A cultura organizacional não se escreve em apresentações. Vive-se nas interações do dia a dia, nas decisões discretas, nas pequenas escolhas que cada colaborador faz quando ninguém está a ver. É isso que torna a cultura o fator mais determinante e, ao mesmo tempo, o mais negligenciado em muitas estratégias de transformação. E se queremos resultados consistentes e duradouros, temos de iniciar por onde tudo começa: pelas pessoas. Uma empresa com uma cultura forte, centrada nas pessoas, tem um solo fértil onde qualquer semente de inovação, sustentabilidade ou excelência operacional pode crescer com saúde. Por outro lado, culturas tóxicas ou descoordenadas sufocam qualquer tentativa de melhoria – por mais bem desenhada que esteja. Porque o problema nunca é apenas o processo, é o comportamento que o sustenta.

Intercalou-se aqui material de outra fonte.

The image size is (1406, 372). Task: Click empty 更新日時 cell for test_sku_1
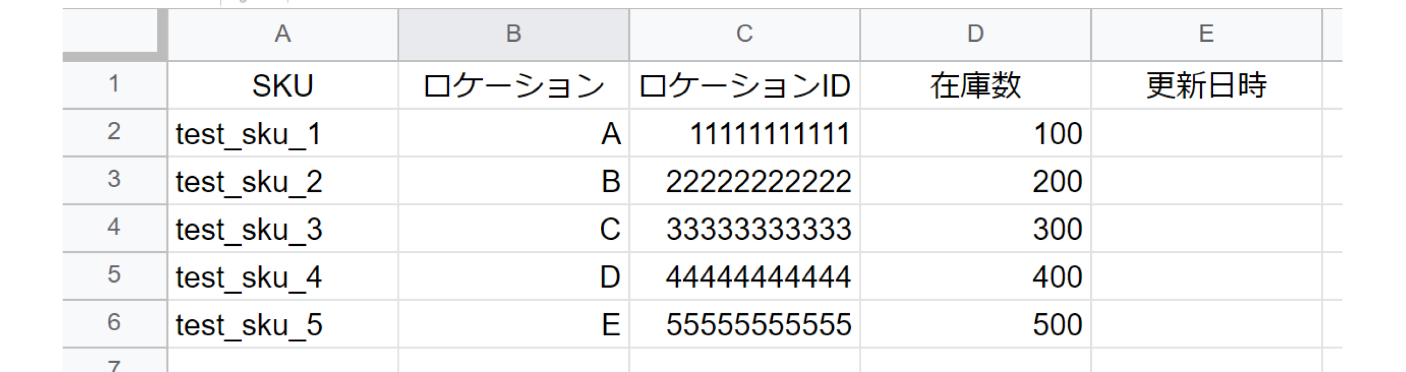pyautogui.click(x=1206, y=133)
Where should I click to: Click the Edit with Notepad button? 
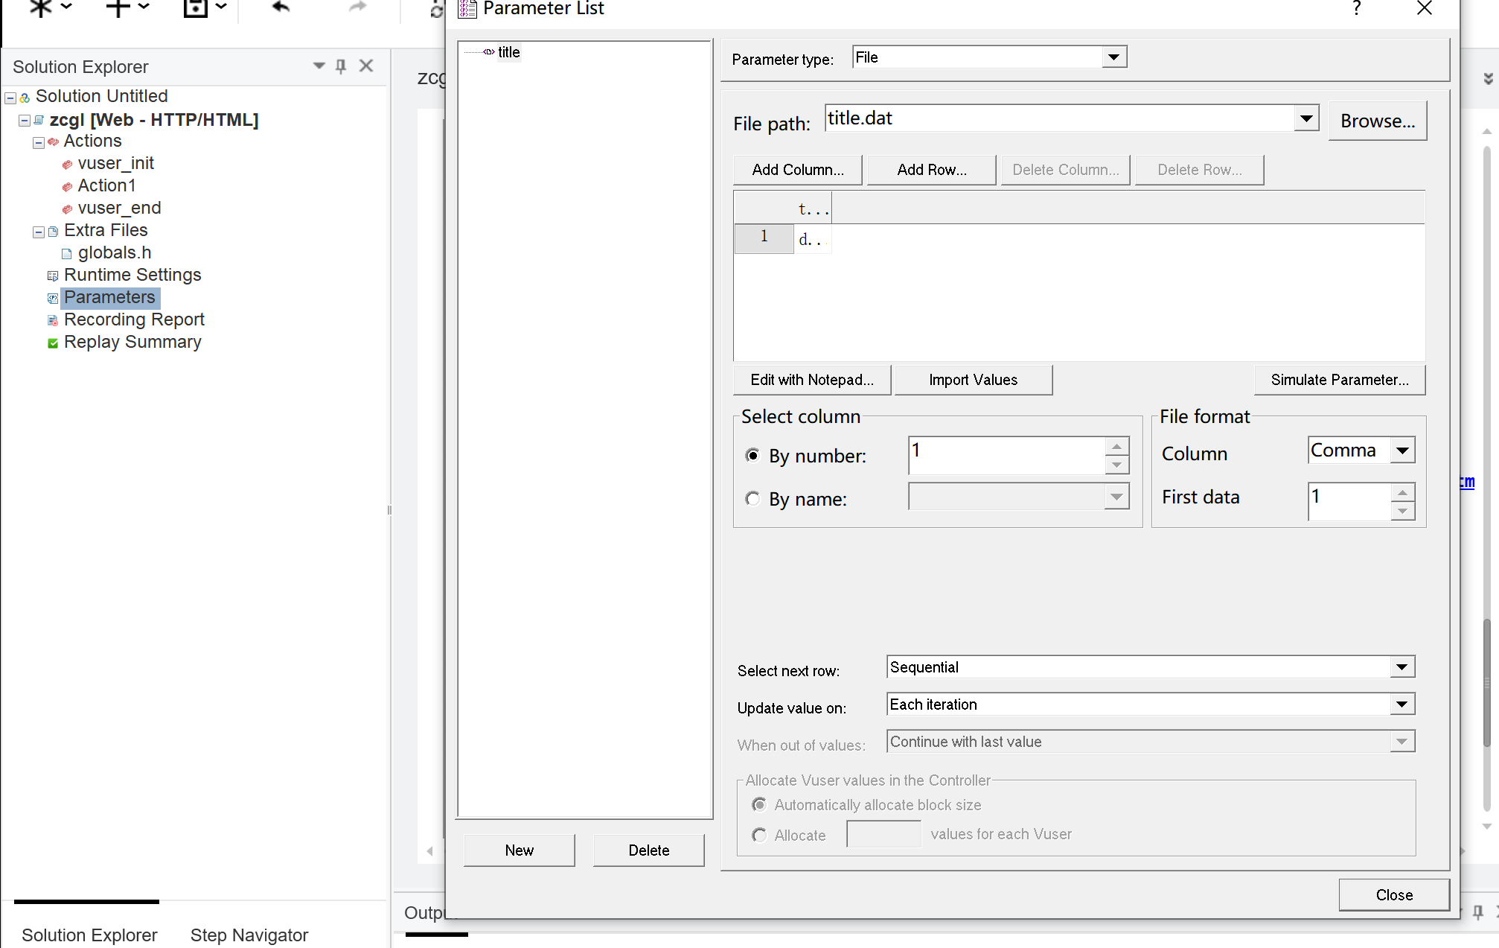click(812, 380)
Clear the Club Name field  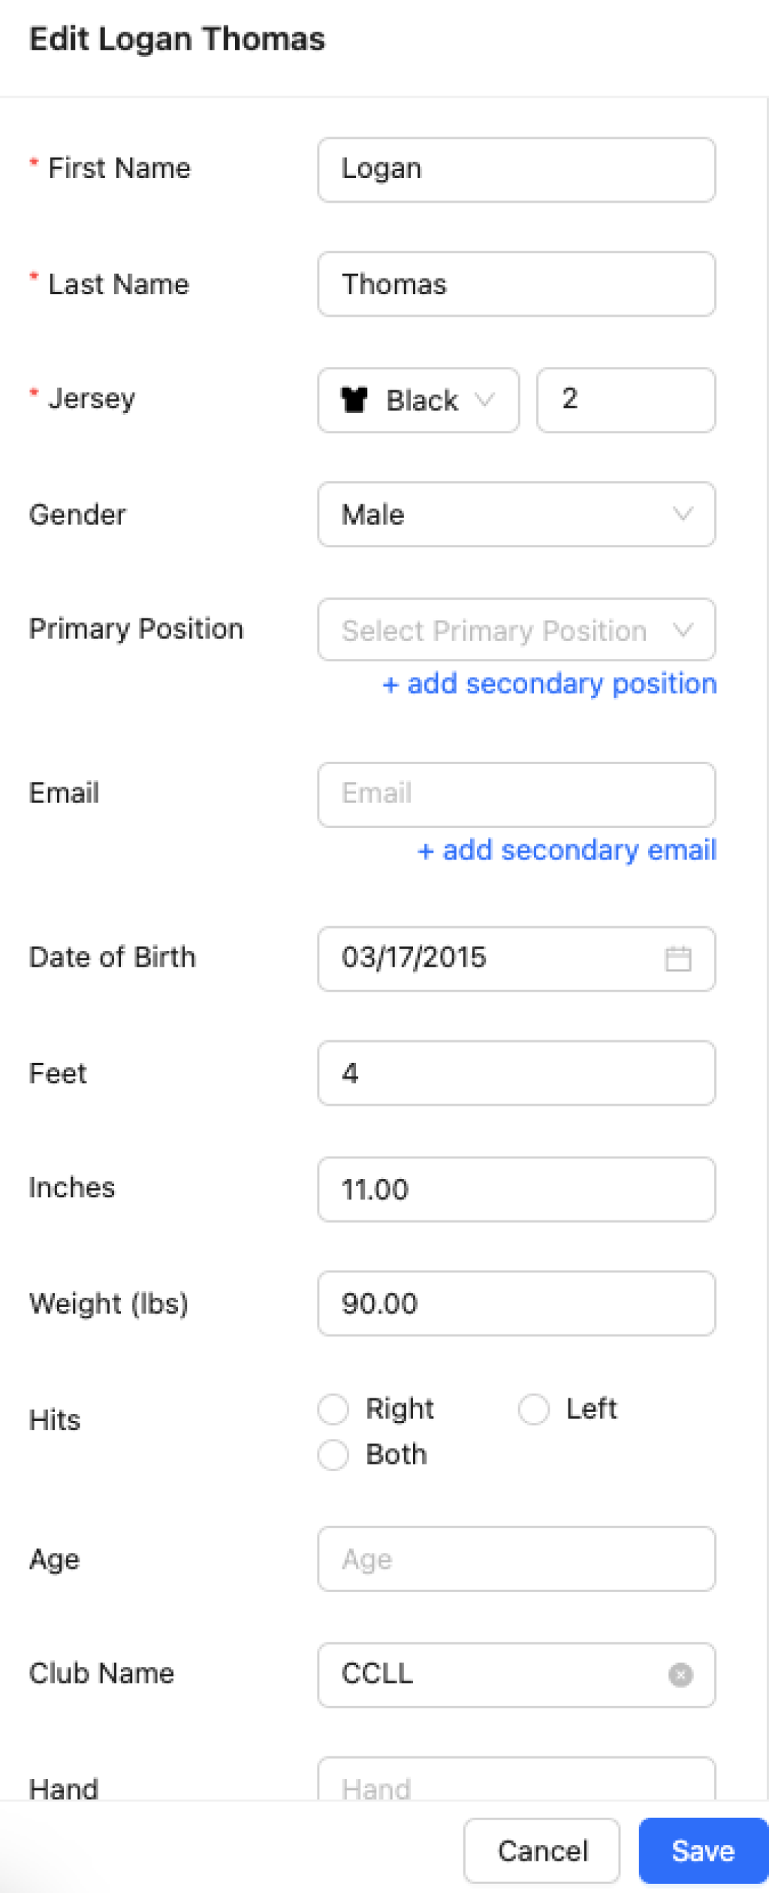[680, 1675]
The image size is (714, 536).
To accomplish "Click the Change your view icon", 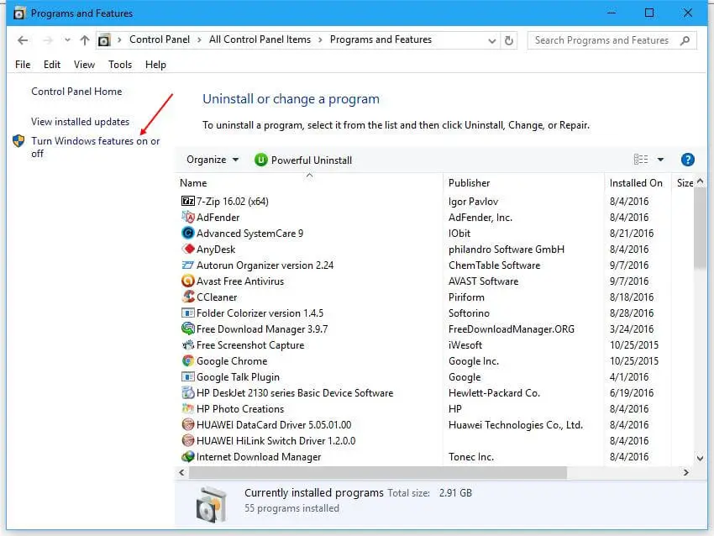I will point(640,159).
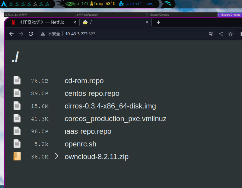The width and height of the screenshot is (242, 188).
Task: Click the reload page icon
Action: 31,34
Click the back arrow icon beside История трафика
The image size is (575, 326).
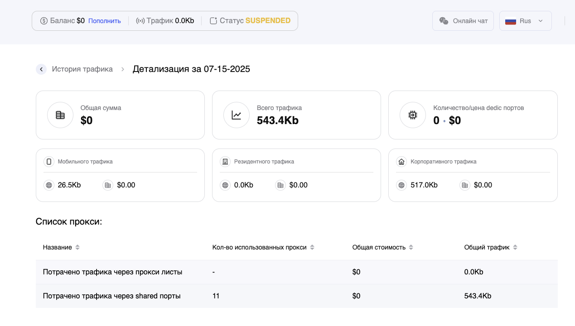pos(41,69)
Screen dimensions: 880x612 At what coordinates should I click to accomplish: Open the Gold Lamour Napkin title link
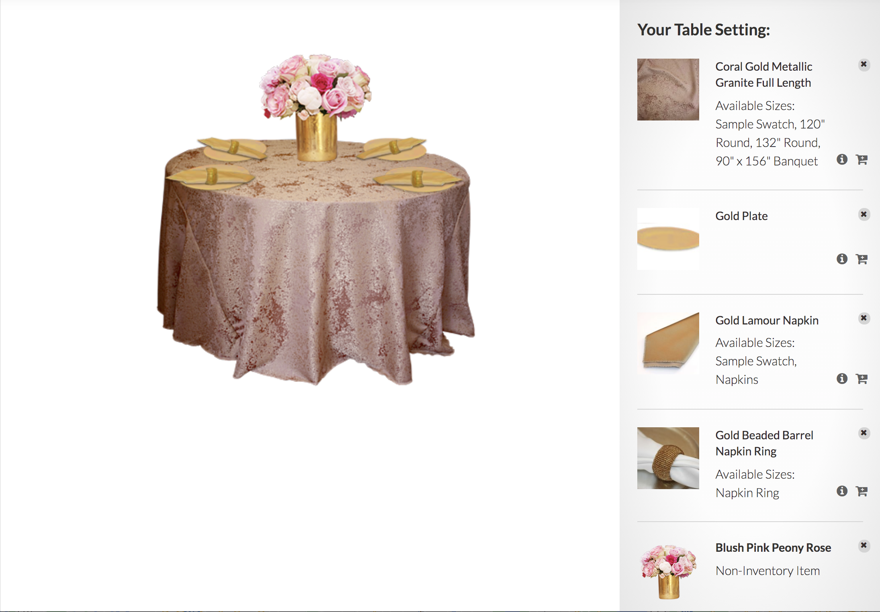tap(767, 320)
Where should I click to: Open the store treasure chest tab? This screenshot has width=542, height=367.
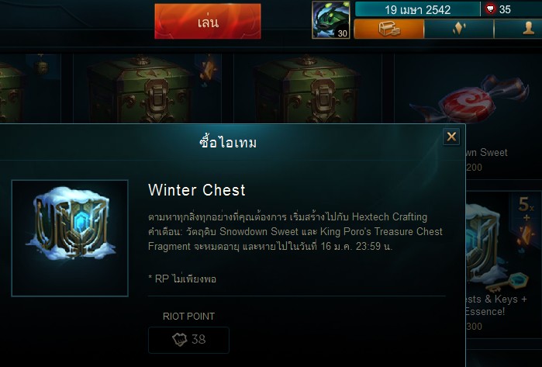coord(389,29)
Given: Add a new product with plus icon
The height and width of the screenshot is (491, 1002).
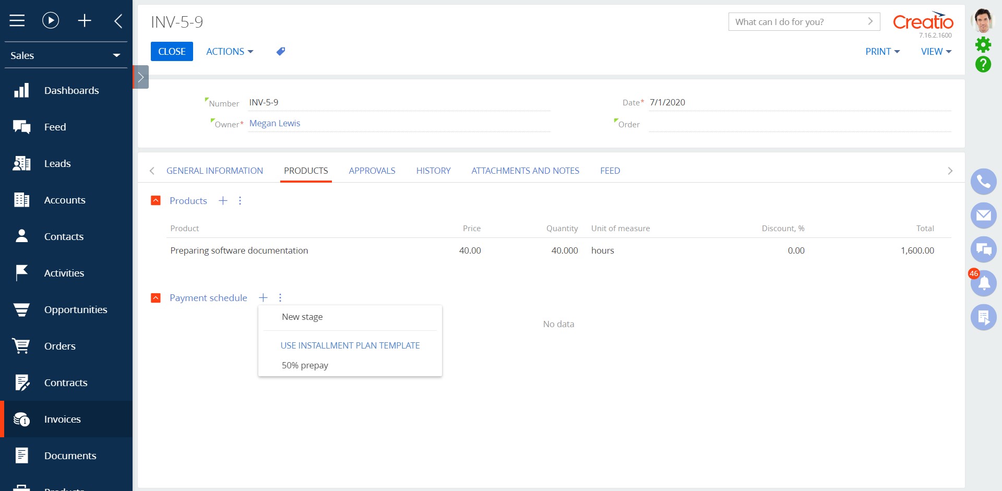Looking at the screenshot, I should (x=223, y=201).

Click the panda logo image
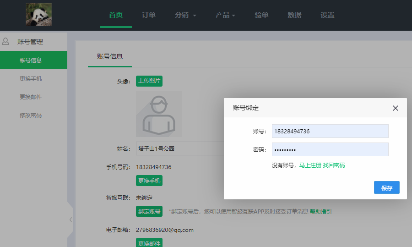38,15
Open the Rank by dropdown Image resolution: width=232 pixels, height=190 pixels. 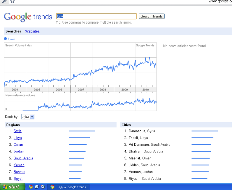[x=28, y=117]
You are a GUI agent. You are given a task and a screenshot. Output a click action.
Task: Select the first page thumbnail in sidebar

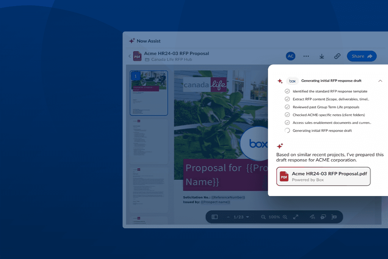coord(149,93)
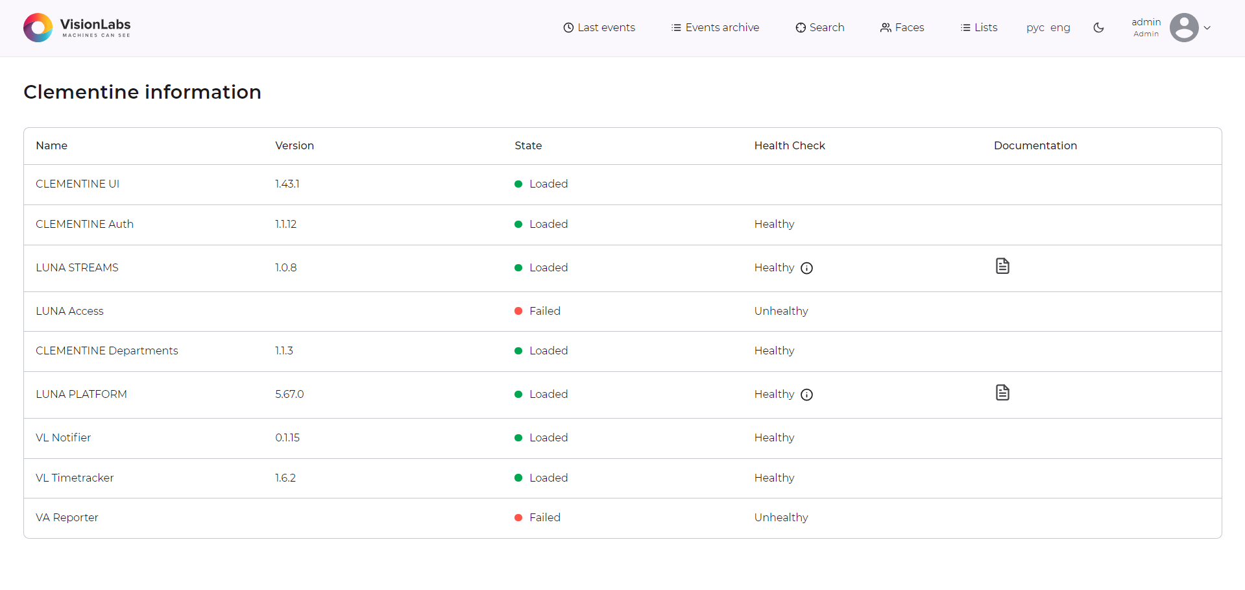Click red Failed status dot for LUNA Access
Image resolution: width=1245 pixels, height=590 pixels.
pos(518,312)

Transformar a cultura, então, não é impor novos valores – é criar condições para que as pessoas mudem a forma como pensam, trabalham e se relacionam. Isso significa criar ambientes de confiança, onde o erro é uma oportunidade e não uma punição. Significa dar autonomia, mas também direção. E significa, acima de tudo, envolver as pessoas no propósito da organização, para que se sintam parte da solução. Quando isso acontece, o impacto é visível. Equipas mais motivadas e alinhadas tornam-se naturalmente mais eficientes. Reduzem desperdícios, encontram melhorias operacionais e abraçam novas tecnologias com mais facilidade. O turnover diminui, o absentismo baixa e os indicadores ESG ganham substância – porque deixaram de ser objetivos externos e passaram a ser reflexo de uma cultura interna viva e coerente.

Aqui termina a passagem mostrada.